AT&T Laboratories Cambridge

DART: Speech Recognition

Speech Recognition

An important aspect of the DART project is the use of Automatic Speech Recognition (ASR) techniques for the automatic transcription of an audio soundtrack. In combination with Information Retrieval (IR) techniques, this facilitates indexing and retrieval of any document type that has an audio component. Typical applications may retrieve multimedia documents such as news broadcasts, video lecture series, video mail messages or audio annotated still pictures. Initially, we have concentrated on broadcast news retrieval during basic system development, although we are now looking increasingly at the retrieval of audio-annotated still pictures.

The combination of speech recognition technology with information retrieval techniques was investigated in the VMR project carried out here and at Cambridge University. This established the feasibility of audio soundtrack information retrieval in a restricted domain and its phone lattice-based approach had the advantage of supporting unrestricted query terms. Its computationally intensive nature however affects scalability and accuracy is limited due to lack of linguistic constraints. Another project at CMU uses a large vocabulary recogniser to produce a rough transcription of the soundtrack. This can be searched faster and is more easily scalable though the available search terms are limited by the vocabulary of the recognition process. This is the approach taken initially within the DART project, though with a much larger vocabulary of over 60,000 words which partially alleviates problems of restricted keywords. In the future we hope to investigate further improvements, perhaps combining large-vocabulary recognition with the phone-lattice approach.

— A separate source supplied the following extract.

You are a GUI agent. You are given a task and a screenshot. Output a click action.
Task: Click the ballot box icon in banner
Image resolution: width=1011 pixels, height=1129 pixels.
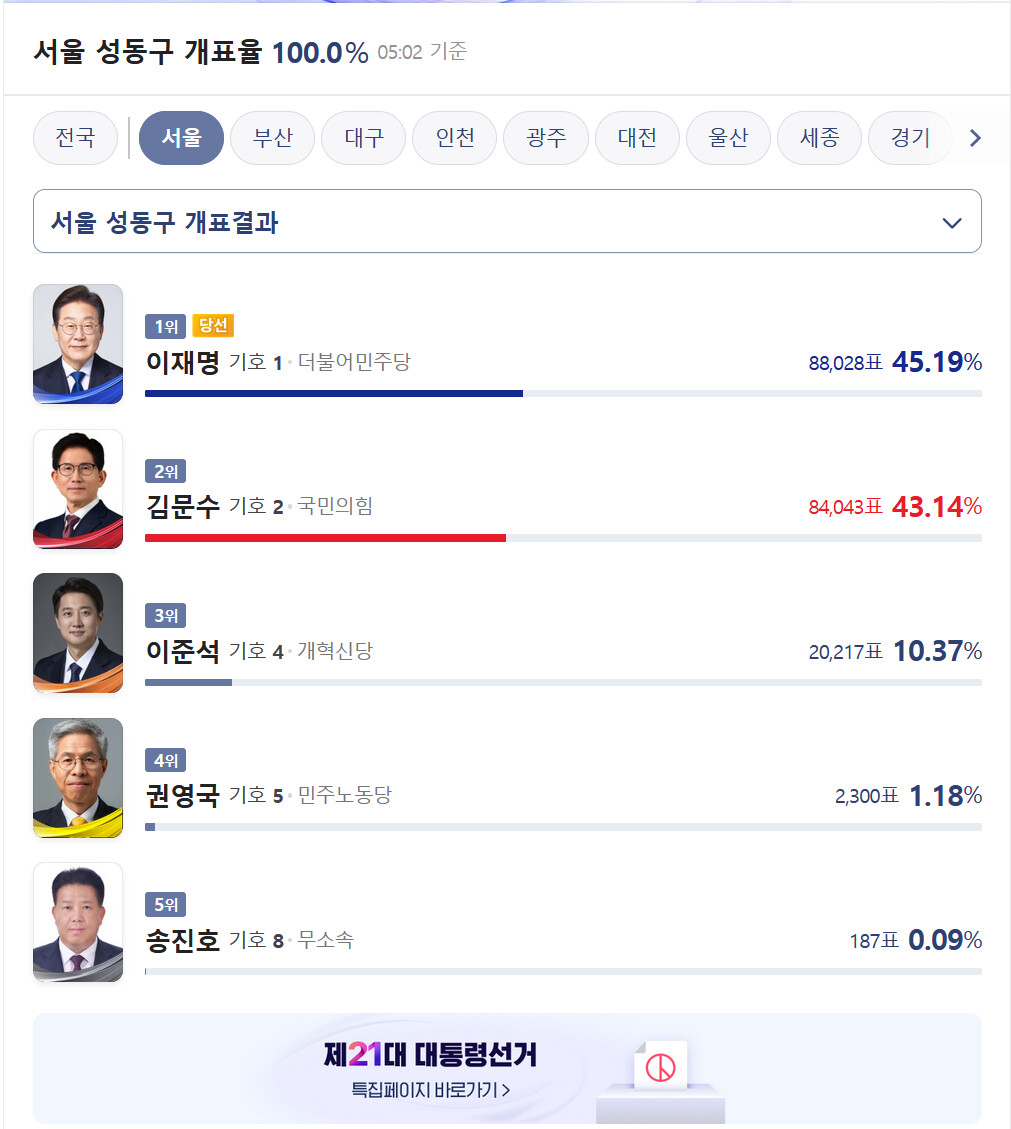[x=660, y=1080]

Recent years have seen improvements in the availability of speech resources and techniques particularly in acoustic modelling, decoding and adaptation. The resulting improvements in recognition performance on traditional low-noise read speech tasks have shifted the focus of research to more difficult domains such as the transcription of broadcast news. This domain introduces new problems including unplanned spontaneous speech of variable bandwidths and quality, random background sound and music and unpredictable lexical and syntactic content. The speech recognition side of the DART project aims to utilise recent advances to give accurate soundtrack transcription in a variety of domains without exceeding reasonable processing speeds. In order to achieve this, the core speech recognition is performed by state-of-the-art software developed by ECRL (Entropic Cambridge Research Laboratory) and previously CUED (Cambridge University Engineering Department)

A typical transcription process for a British TV news show is as follows. Firstly, the audio component of the MPEG episode is extracted, decoded and down-sampled. The waveform for the whole show is parameterised into a sequence of feature vectors which are automatically segmented at speaker boundaries or other points of broad acoustical change. Each segment is classified in terms of speech presence, music presence, audio quality, language and gender for example before being transcribed by the recogniser using appropriately constructed acoustic and language models. If accuracy takes precedence over processing time, the transcription process may be repeated in a second pass after acoustic model adaptation using the first pass transcriptions. This whole process is integrated with the DART database and information about the show, segments and transcriptions is added automatically to the database for subsequent retrieval.

This work is on-going with resources and software being developed for a variety of applications. In addition to the Broadcast News Retrieval work, a corpus is currently being recorded using an off-the-shelf digital MPEG camera. This is with a view to automatically transcribing the audio annotation of still pictures or home movies. Speech recognition may additionally be used to supplement text-based entry in the user interface of the retrieval engine.